Discussion in 'Lawn Mowing' started by RB, Feb 28, 2002.

  1. RB

    RB LawnSite Senior Member
    Messages: 316

    I noticed that a few of us on this forum are using a seasonal contract for the first time. I think at the end of this season we will wonder why we didn't do this long ago.

    I would like to start some dialogue about residential lawn maintenance contracts longer than one season or longer than 12 months. Who has evolved from an annual contract to a 2 or even 3 year contract and could add some valuable info for us who are beginning to think about it?

  2. Simple rewording of your length of contract and you have it.

    Now selling it at a locked in price may be a good selling point.

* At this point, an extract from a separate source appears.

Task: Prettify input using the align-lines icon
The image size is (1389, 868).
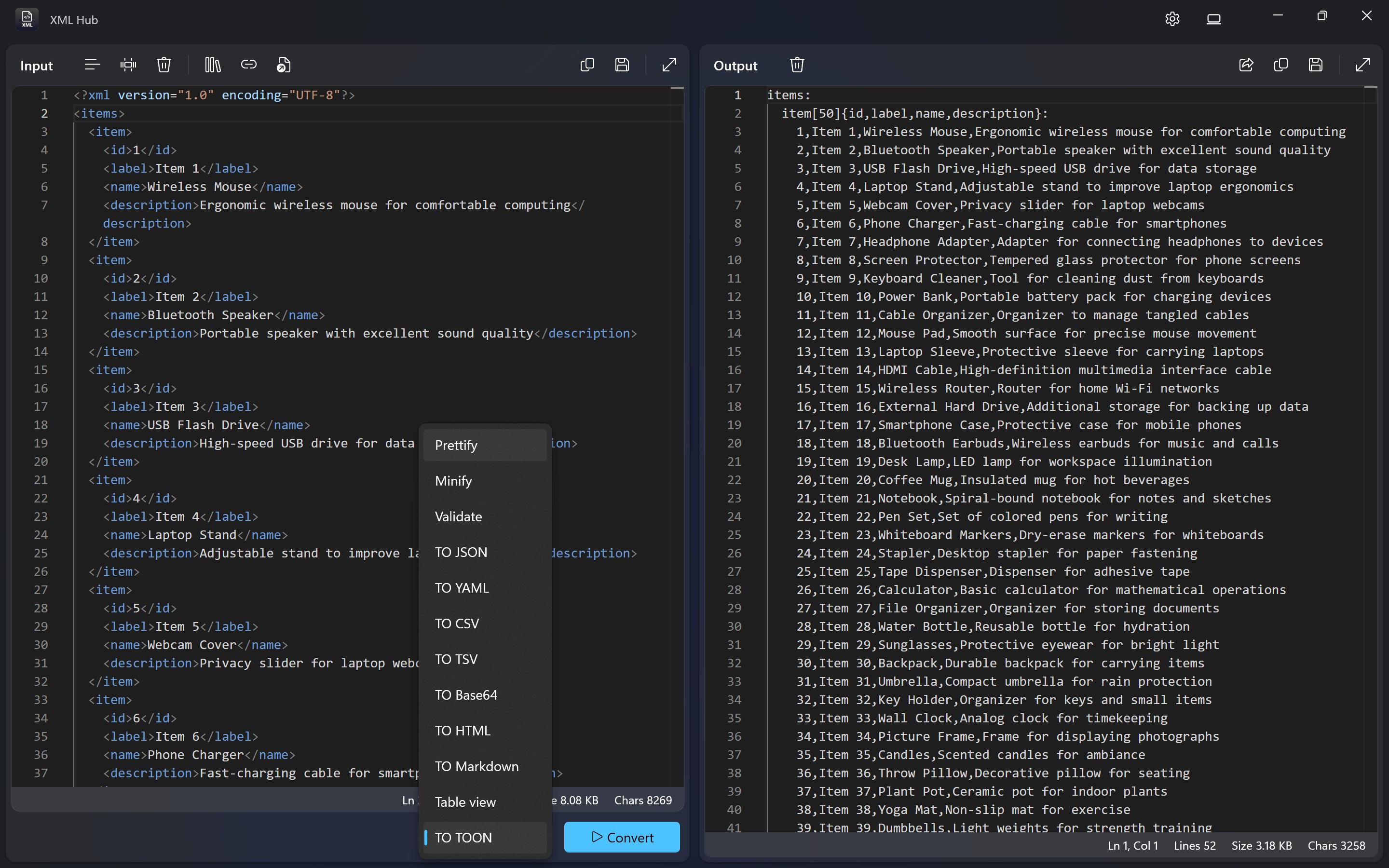Action: click(91, 64)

    I have a few comm contracts that are 5 years.
  3. Mykster

    Mykster LawnSite Senior Member
    Messages: 668

    My buddies wife works for a large plumbing contractor. When they moved into their new building I asked her who was doing the install as well as the maintenance and what they charged. She said they gave them a real good deal on the install if they signed a 5yr. contract for the maintenance.
  4. RidgeCon

    RidgeCon LawnSite Member
    Messages: 72

    We have a number of commercial contracts that are 3, 4 and five year contracts. Great to have . I have started doing this for smaller contracts and allowed a bit of a better price if agreed to. It makes everyone happy because they get a break and I can make some real plans for a number of years.
  5. Premo Services

    Premo Services LawnSite Bronze Member
    Messages: 1,516

    This was a good post, and I thought more would respond to it.

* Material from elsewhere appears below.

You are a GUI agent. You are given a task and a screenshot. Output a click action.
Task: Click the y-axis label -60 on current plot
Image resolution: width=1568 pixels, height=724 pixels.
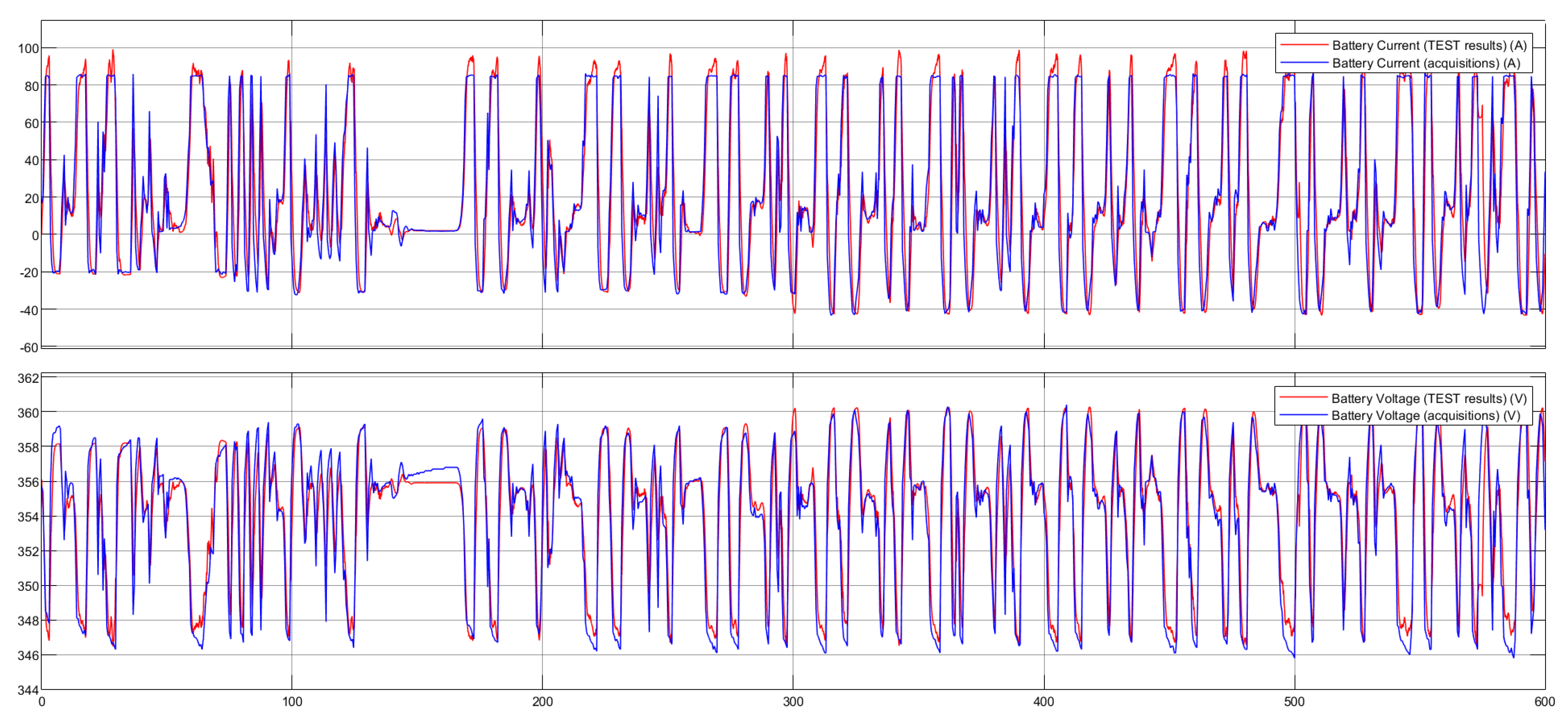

    I am already wondering why I didn`t do this last year, or earlier than that!!!! I sent proposals out and all of them were accepted. Along with the signed contracts, there were 4 checks with the amount of the first installment included, a month before they are to be due.:D
  6. GroundKprs

    GroundKprs LawnSite Bronze Member
    Messages: 1,969

    If you are using contracts, just add an option to extend the contract for the next season. I always specify the dates. And have usually indicated a 5% increase in prices for second season. Since going to this system, I think all clients have taken the two years. Cuts my contract paperwork in half - now I do half of them each year.

    I never give more than one year proposal to a new client. Maybe they don't want to marry me for 2 years, and I definitely don't want to marry them for 2 years until I know how we get along. LOL

    Some businesses will want a 4-5 year contract, in order to reduce the work of lining up service every year, and to help them plan expenses in near future. Just remember to have fixed or variable (COLA related?) rate adjustments during multi-year agreements. Also you may want a multi-year commitment from a client, especially if you are investing in new equipment to service his property; this type will generally require a $$ penalty for cancellation.